On the Supreme Court: Justice Jackson

Most prominently, there’s Ketanji Brown Jackson, the first Black woman on the Supreme Court. Her brilliance, her deep commitment to civil rights, and her years of experience both on and off the bench made her an inspired choice. She is bringing her lived experience to a court that has never before had a Black woman justice, sharing her perspective about day-to-day life in the United States and how the legal system affects people’s rights and lives. 

Other Biden Judges Breaking Barriers

But she’s hardly alone. Across the nation, on our federal circuit and district courts, we’re getting more and more judges who recognize that the law should protect all of us, not just the powerful. They also bring demographic, professional, and experiential diversity to the bench, which makes them better able to understand the lived experiences of those whose cases come before them. 

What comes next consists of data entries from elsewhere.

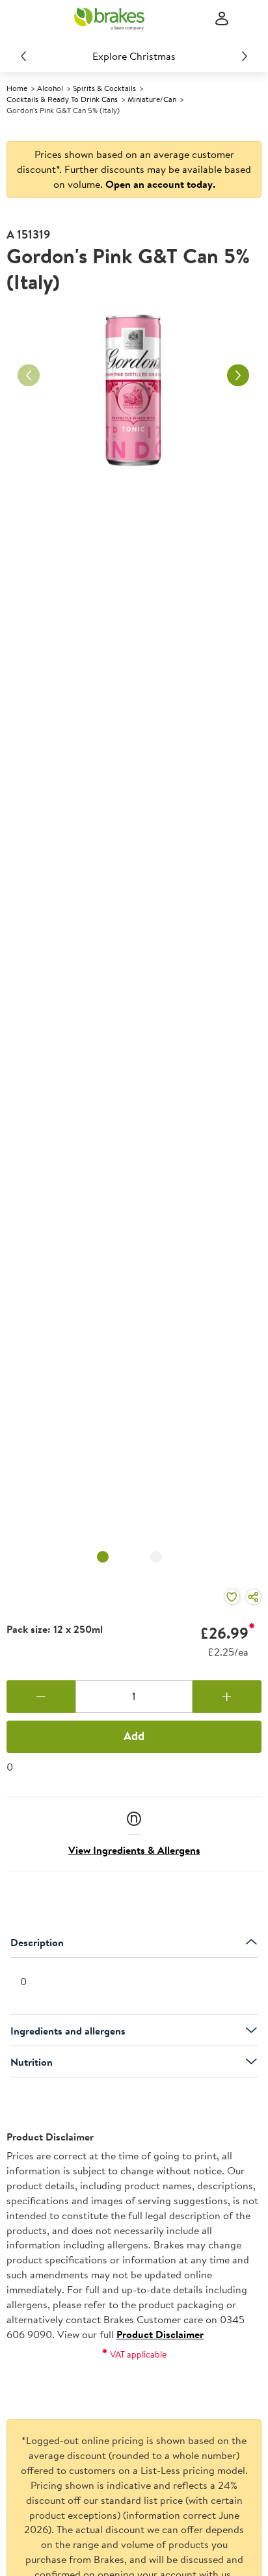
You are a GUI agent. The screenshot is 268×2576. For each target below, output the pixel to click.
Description (37, 1942)
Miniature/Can (151, 99)
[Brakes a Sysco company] (109, 19)
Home (17, 88)
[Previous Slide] (23, 55)
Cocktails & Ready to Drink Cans (62, 99)
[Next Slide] (244, 55)
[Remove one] (41, 1696)
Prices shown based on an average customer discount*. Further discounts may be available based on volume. (134, 169)
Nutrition (31, 2062)
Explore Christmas (134, 56)
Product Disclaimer (160, 2334)
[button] (134, 1818)
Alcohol (50, 88)
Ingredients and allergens (68, 2030)
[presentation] (134, 1987)
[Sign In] (222, 19)
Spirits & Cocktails (104, 88)
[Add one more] (227, 1696)
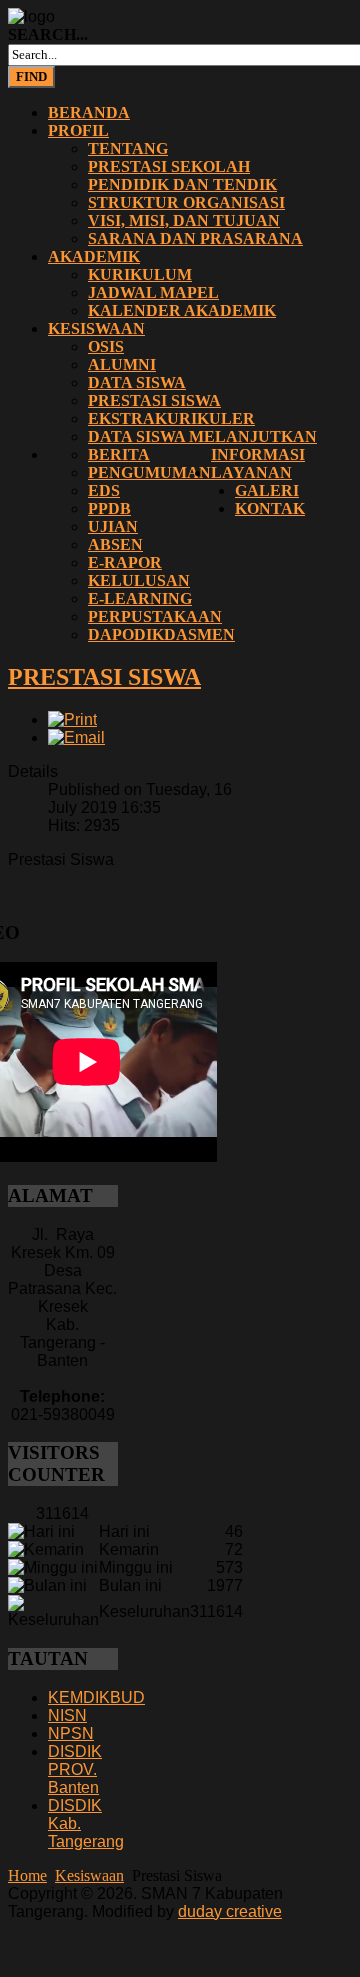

Like Justices Ginsburg and Jackson, many of our new judges are breaking barriers. 

Trailblazing Firsts

No women of color had ever been judges on the Third or Fifth Circuit until Biden nominated – and the Senate confirmed – Arianna Freeman and Dana Douglas. The Ninth Circuit had never had a South Asian judge until Roopali Desai. No Asian American had ever been a judge on the Third or Seventh Circuit until Cindy Chung and John Lee were confirmed. No appeals court judge had ever been an openly LGBTQ+ women until Beth Robinson and Alison Nathan (both Second Circuit). The Federal Circuit has its first Black judge, Tiffany Cunningham. 

In New Jersey, Zahid Quraishi became the nation’s first Muslim federal judge, a barrier that would have fallen earlier had Senate Republicans not blocked a Muslim district court nominee under President Obama. Puerto Rico, Washington DC, Colorado, the Eastern District of Virginia, and the Eastern District of California have their first openly LGBTQ+ district court judges. 

Making History: Record Number of Black Women Circuit Court Judges

President Biden has had 12 Black women confirmed to the circuit courts. That’s 50 percent more than all previous presidents combined. In fact, more than a third of all of Biden’s circuit court nominees have been Black women, shattering the previous record set by President Obama. Among the most recently confirmed circuit judges are Dana Douglas (the first woman of color on the Fifth Circuit), Doris Pryor (the first person of color from Indiana on the Seventh Circuit), and DeAndrea Benjamin (the second woman of color ever on the Fourth Circuit). 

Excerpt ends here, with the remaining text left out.